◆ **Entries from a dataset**
>> start

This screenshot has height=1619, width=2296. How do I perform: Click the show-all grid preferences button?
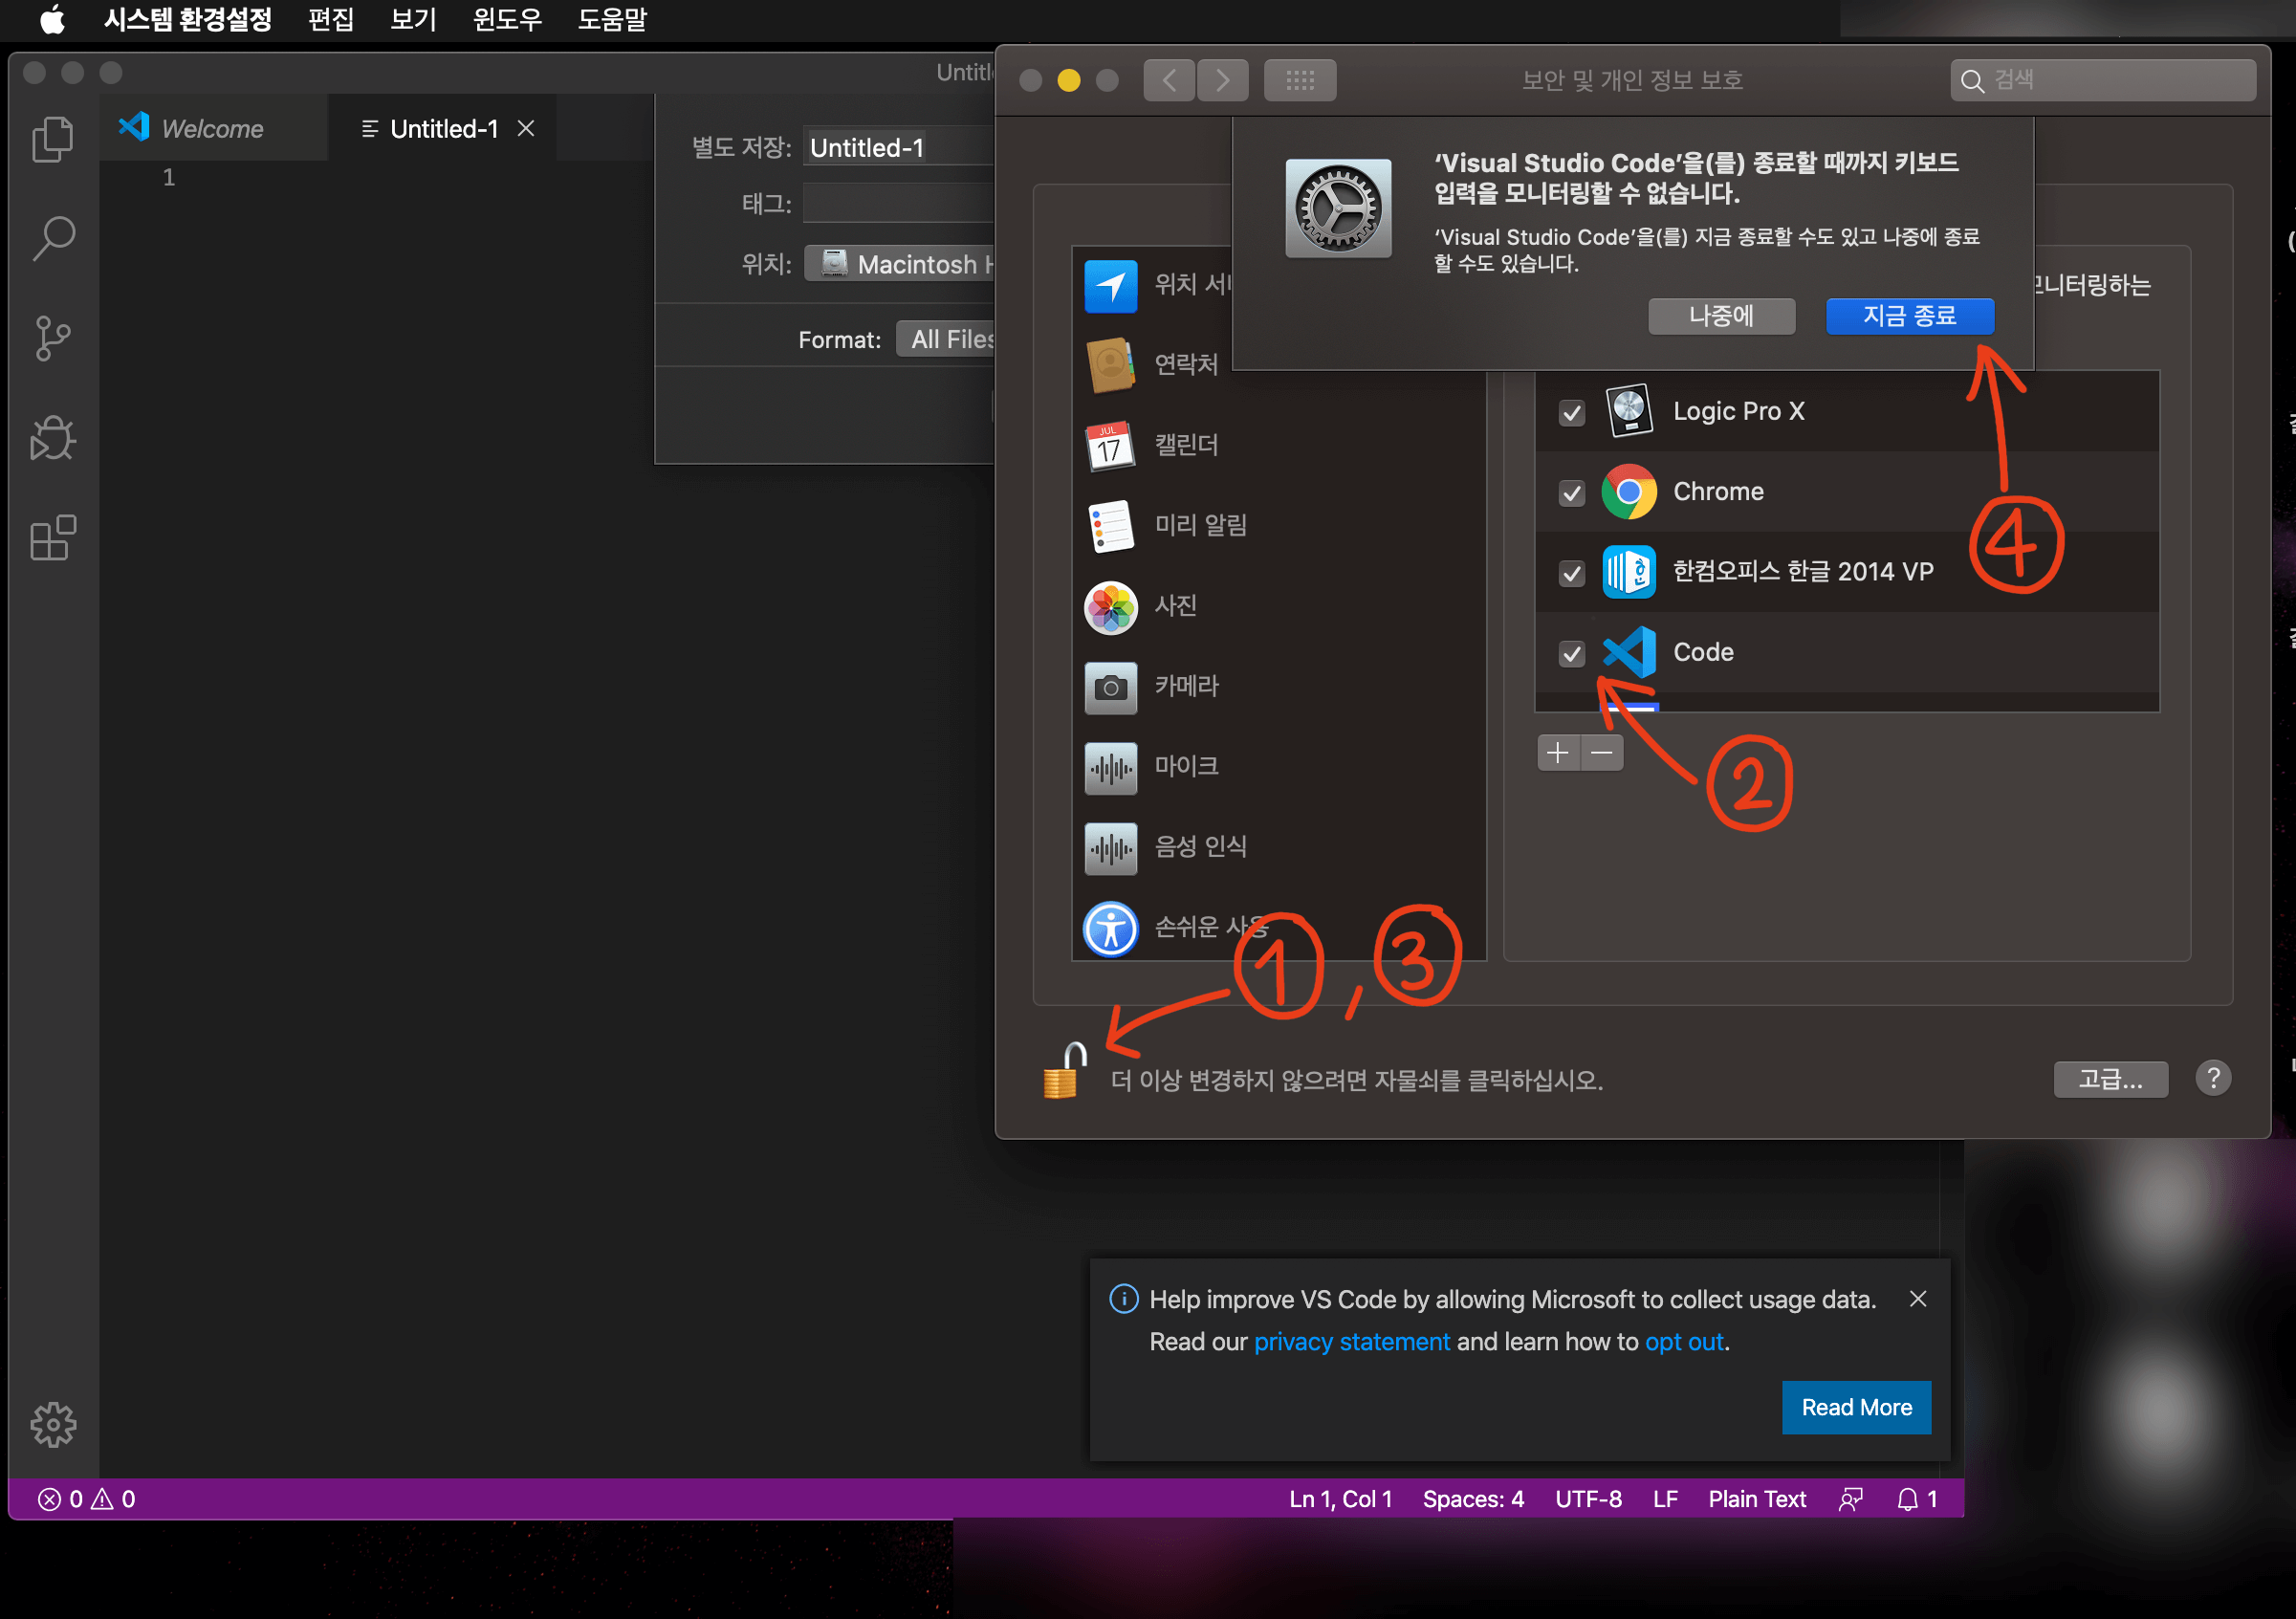1299,80
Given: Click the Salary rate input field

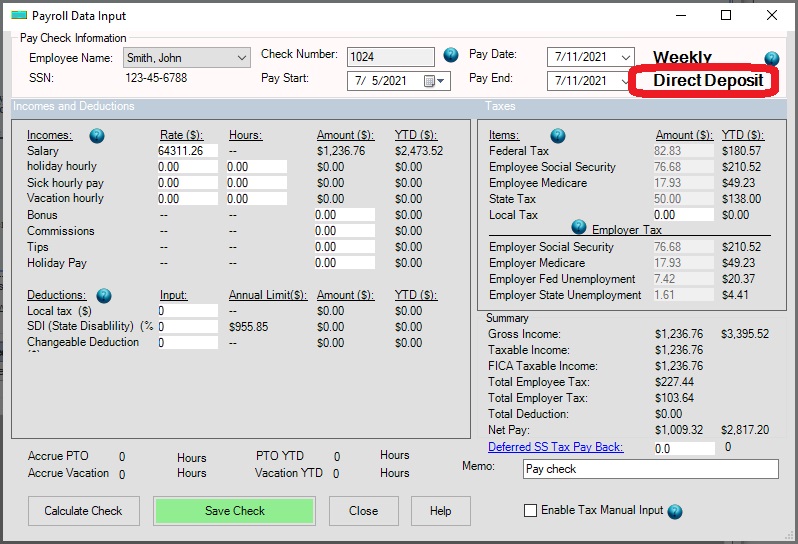Looking at the screenshot, I should (x=187, y=151).
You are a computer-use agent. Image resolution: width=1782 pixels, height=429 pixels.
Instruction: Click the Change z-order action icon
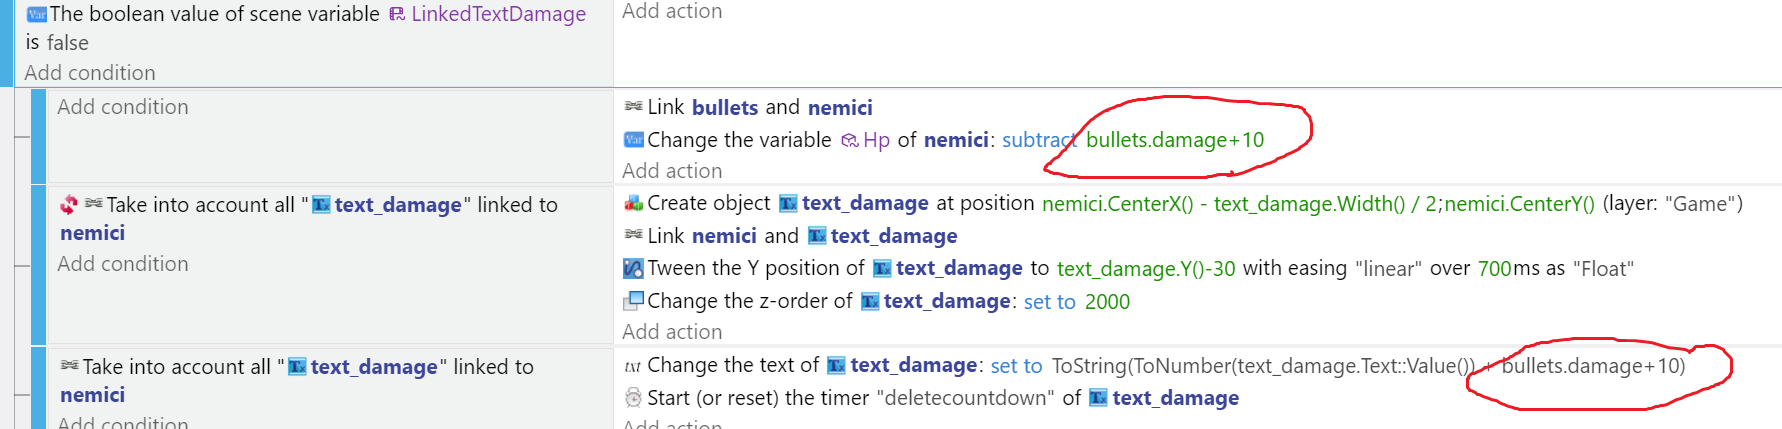click(633, 301)
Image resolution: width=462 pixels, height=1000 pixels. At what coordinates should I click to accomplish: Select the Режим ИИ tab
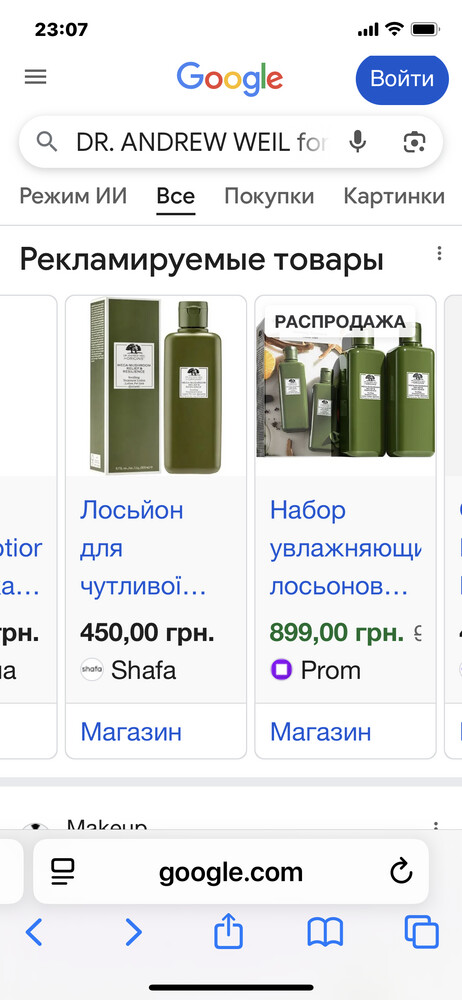[73, 196]
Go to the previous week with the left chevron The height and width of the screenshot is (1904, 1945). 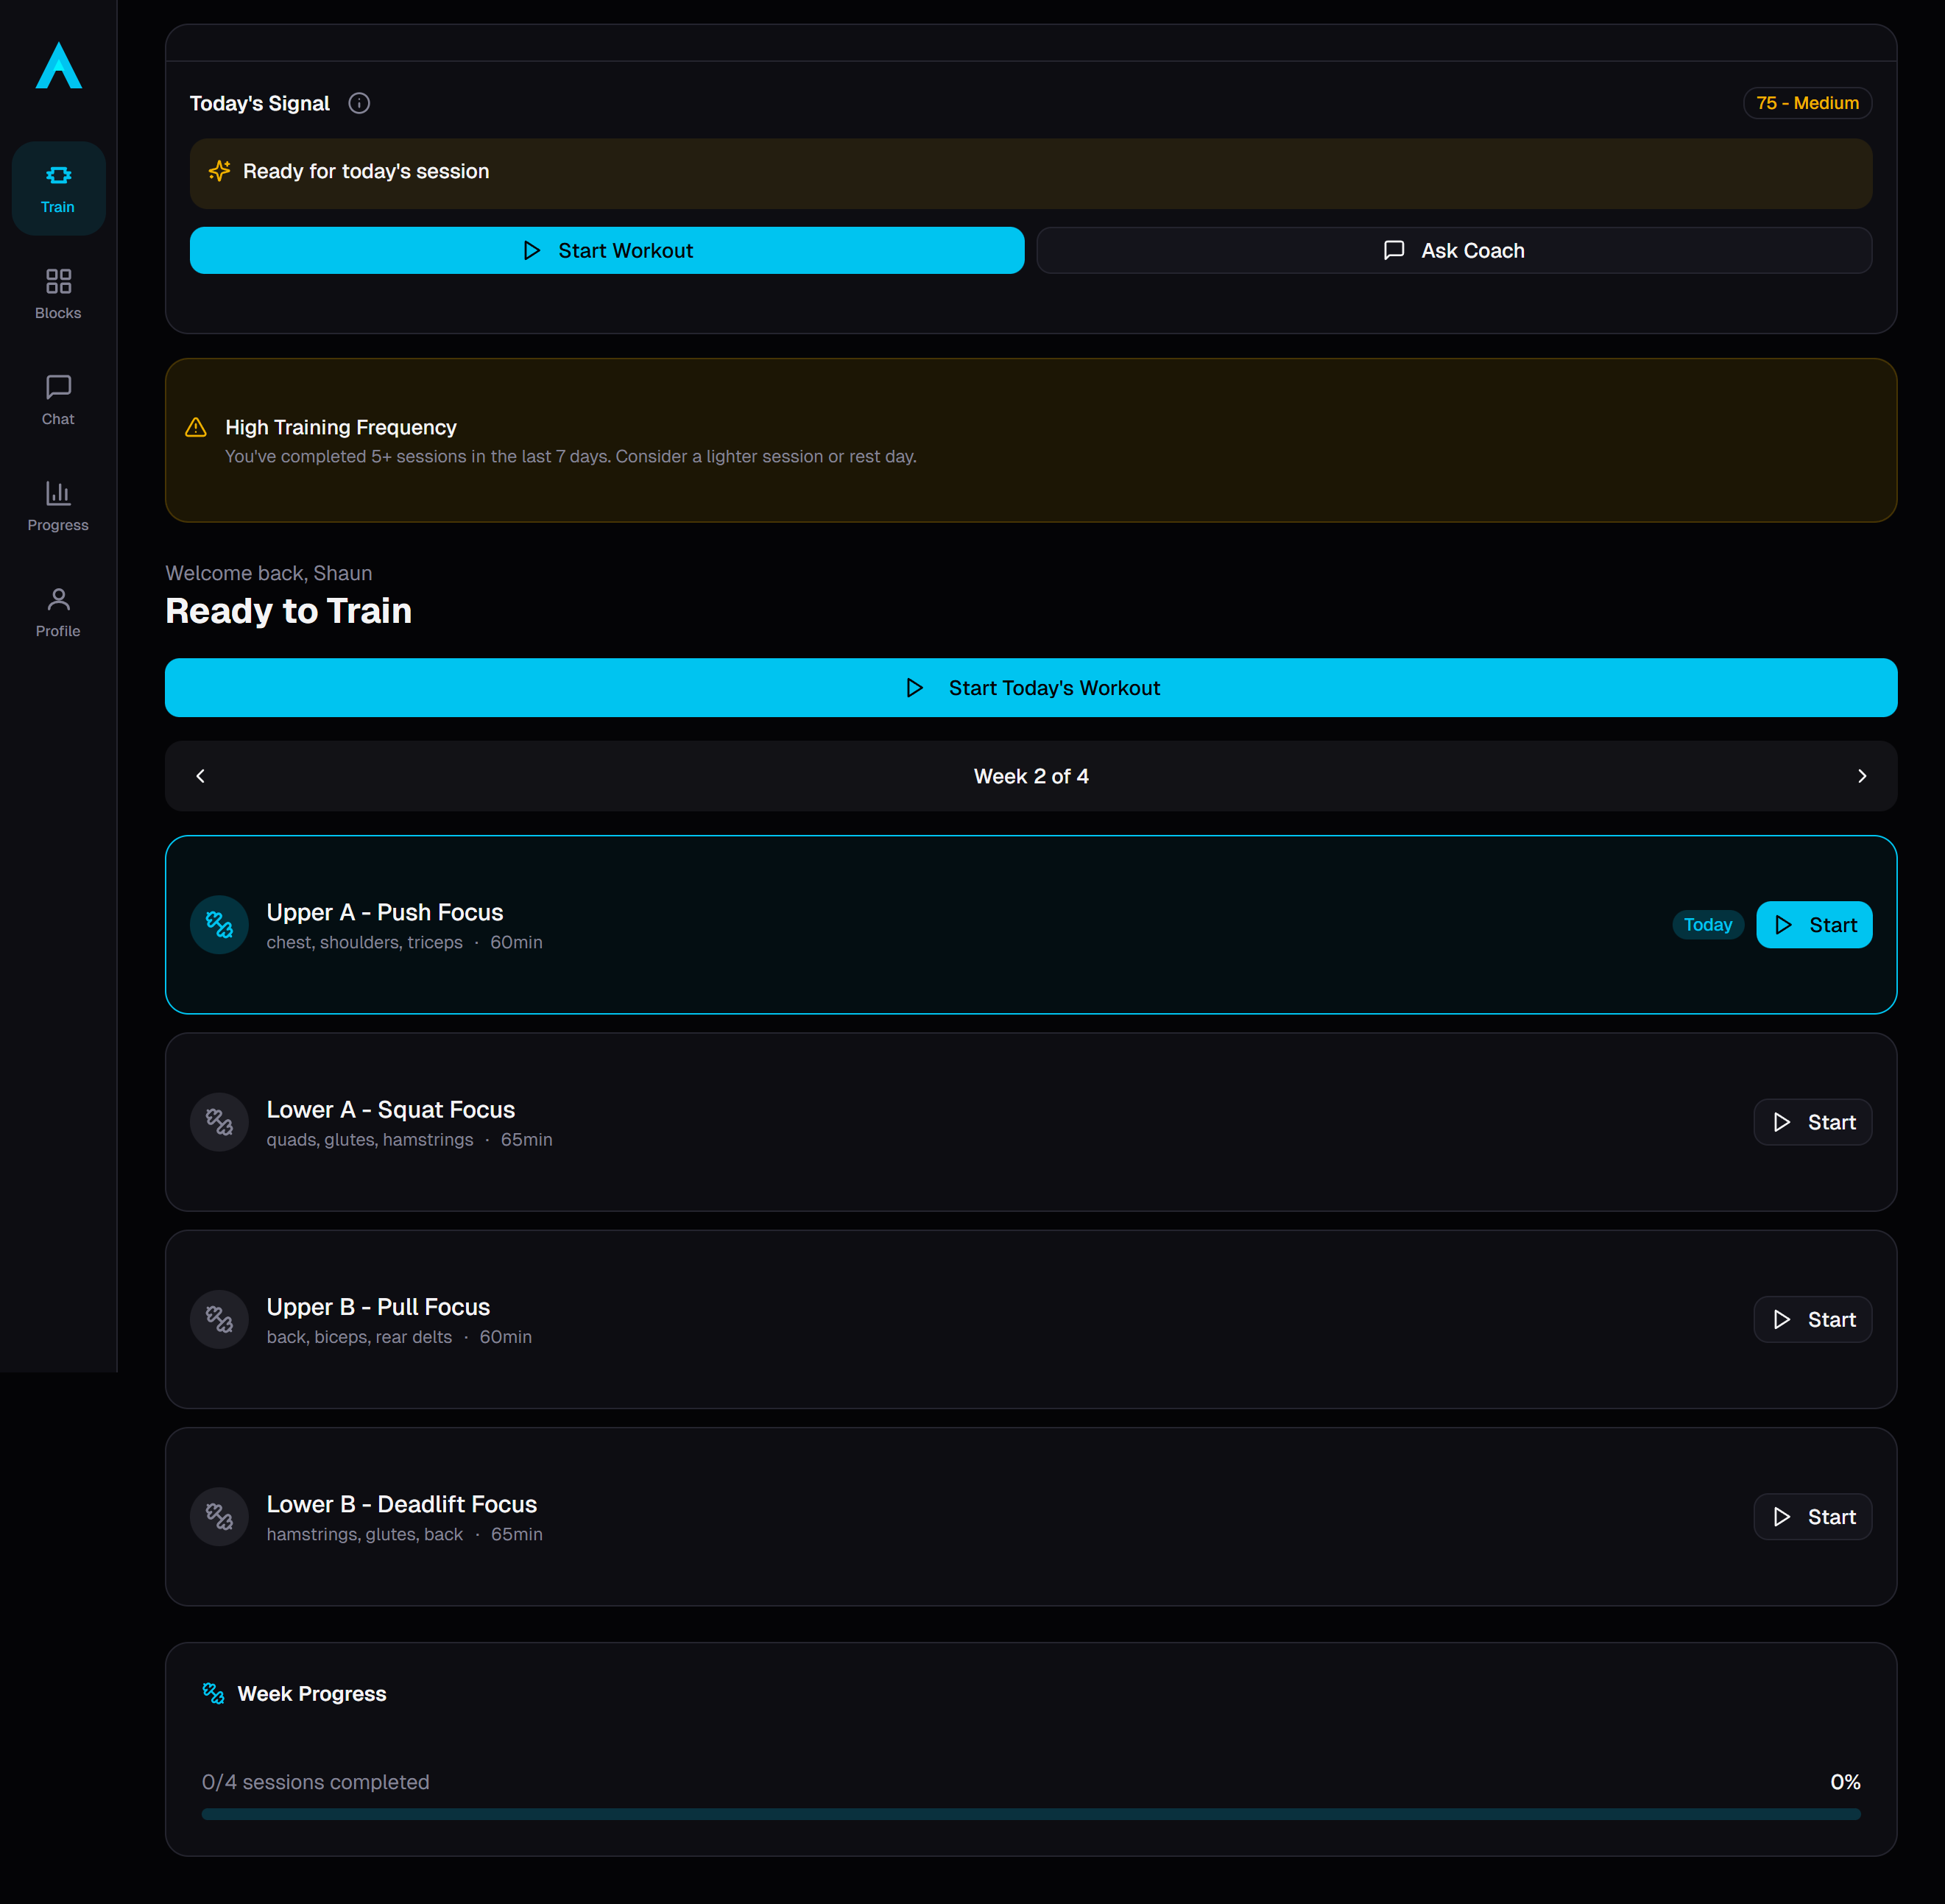[x=200, y=775]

>> end

◆ **PROBLEM DESCRIPTION**
Please reproduce the listing from its first line through the line containing "Looking at the", including both ends, and leave the pictures out of your answer.

◆ **CORRECT ANSWER**
This screenshot has height=1619, width=2296. How do I perform: Click the show-all grid preferences button?
1299,80
Given: Click the Salary rate input field

Looking at the screenshot, I should (x=187, y=151).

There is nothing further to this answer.